## YOUR ASSIGNMENT
Repeat, exactly as written, the line containing "Journées pédagogiques passées (334, 335)" and each line after it through the end of the data.
Top of RECORD SET
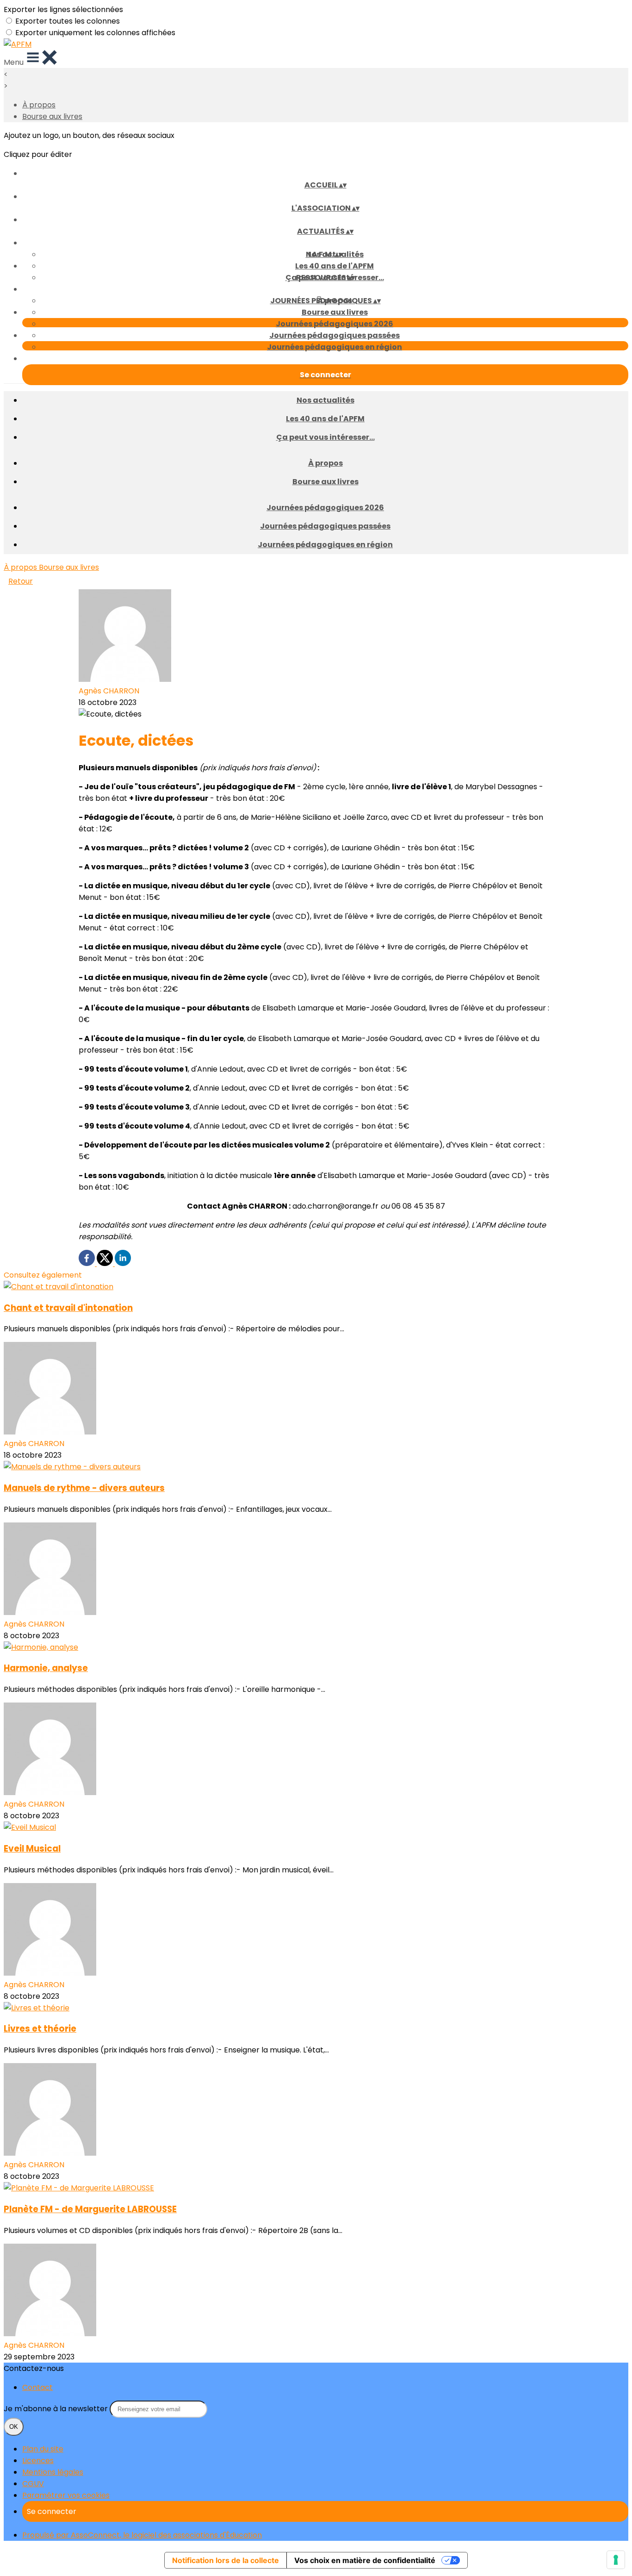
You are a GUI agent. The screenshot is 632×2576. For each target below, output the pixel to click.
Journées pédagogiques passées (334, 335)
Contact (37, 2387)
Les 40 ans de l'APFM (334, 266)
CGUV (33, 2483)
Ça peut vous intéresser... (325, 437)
Bottom of RECORD SET
## RESULT OF THE EXERCISE
Journées pédagogiques passées (334, 335)
Contact (37, 2387)
Les 40 ans de l'APFM (334, 266)
CGUV (33, 2483)
Ça peut vous intéresser... (325, 437)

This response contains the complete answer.